Il oublie que le golf est un sport difficile pour tous. La frustration fait partie du jeu. Son incapacité à se maîtriser devient une gêne constante, voire une source d’angoisse pour ses partenaires.
Au-delà de l’ambiance, ses débordements peuvent mettre en danger les autres joueurs et nuire au parcours lui-même.
5. Le coach improvisé qui donne des conseils sans jamais être demandé
Il connaît le swing parfait, la posture idéale, le grip universel. Du moins, il le pense. Et à chaque coup raté, il vous explique ce que vous auriez dû faire. Ce pseudo-coach s’incruste dans votre routine et détruit petit à petit votre confiance.
Sous couvert d’aider, il impose sa vision du jeu. Il oublie que chacun a son niveau, son style, ses points faibles. Le plus agaçant ? Il applique rarement ses propres conseils. Ce contraste entre parole et exécution rend son discours encore plus pénible.
Le golf est un sport d’humilité. Donner un conseil non sollicité, c’est souvent faire preuve de vanité.
6. Le compteur approximatif : jamais le bon score annoncé
« Je fais 5″… alors qu’il a raté deux approches et mis trois putts. Ce joueur ne sait visiblement pas compter, ou préfère « arrondir » son score. Le problème ? Il fausse l’équilibre de la partie, surtout en formule stableford ou match play.
Derrière cette attitude se cache souvent une volonté inconsciente de minimiser ses erreurs. Mais pour les autres, cela devient vite insupportable. Tout le monde le remarque, mais personne ne le dit. Résultat : malaise général.
Même sans enjeu, le golf repose sur une éthique irréprochable : celle de noter ce qu’on joue, sans tricher, ni omettre.
7. Le commentateur météo ou équipement qui critique tout sauf lui
Vent trop fort, greens trop lents, rough trop épais, clubs mal équilibrés… Ce golfeur trouve toujours une excuse.

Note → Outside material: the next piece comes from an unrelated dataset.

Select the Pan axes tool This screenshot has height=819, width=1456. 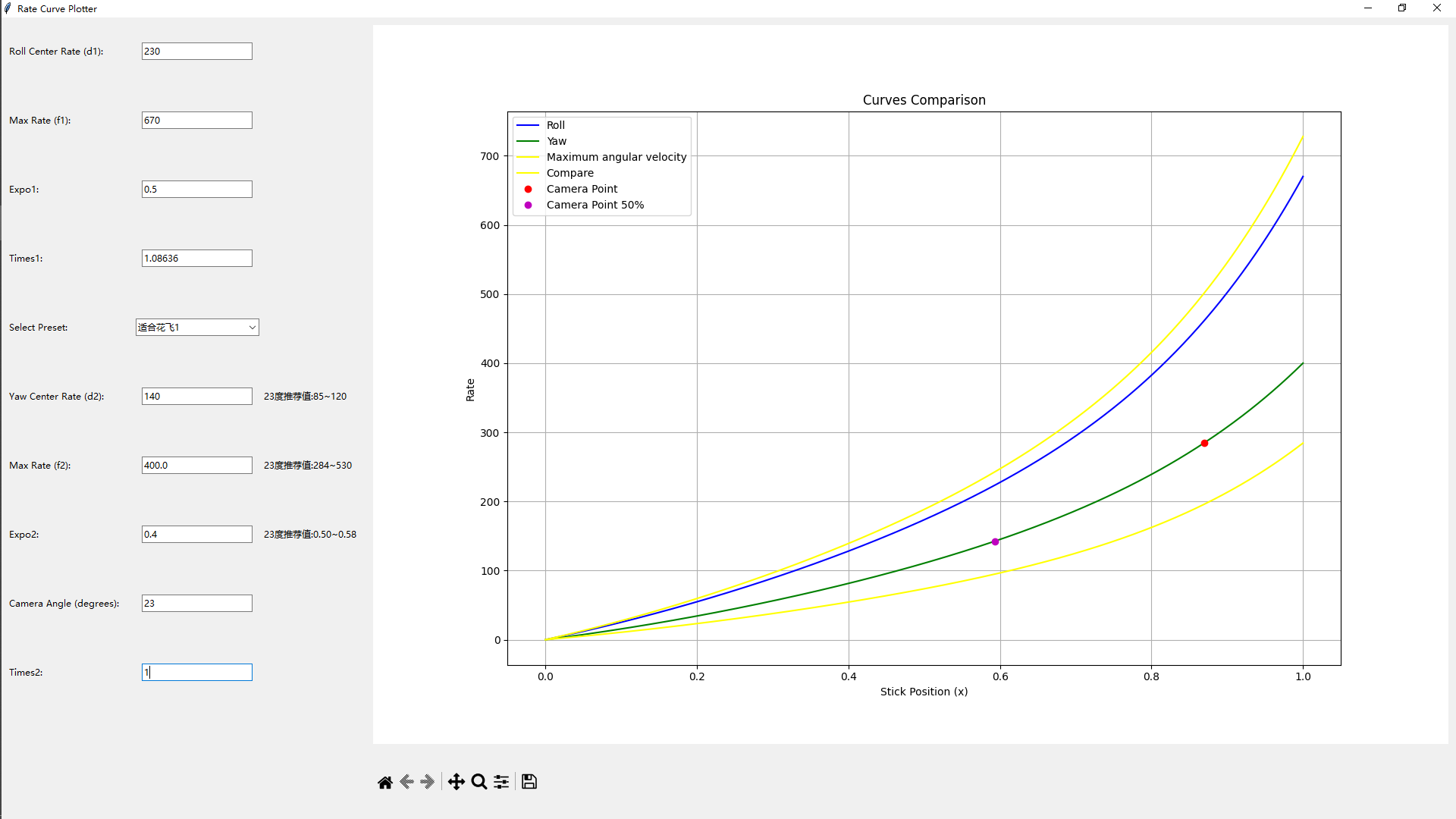point(456,782)
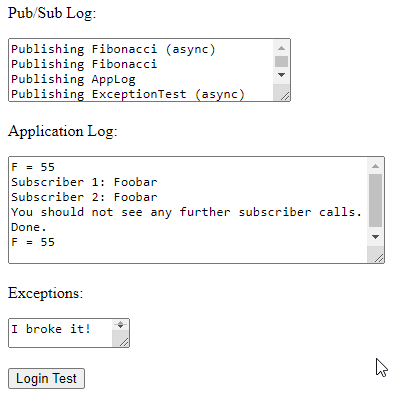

Rien n’est jamais de sa faute. Il accuse les conditions, son matériel ou le terrain. Son swing ? Parfait. Ses choix ? Logiques. C’est le monde qui lui en veut.
Cette mauvaise foi permanente devient pesante. Elle empêche toute remise en question et rend la conversation monotone. Pire : elle peut influencer négativement l’ambiance du groupe.
Ce type de joueur transforme un loisir en plainte continue, oubliant que le golf se joue aussi avec ce que le parcours nous offre, pas contre lui.
Le golf est un sport exigeant, mais aussi un révélateur de comportement. Jouer en bonne compagnie, c’est préserver l’équilibre du jeu, l’esprit sportif et le plaisir collectif.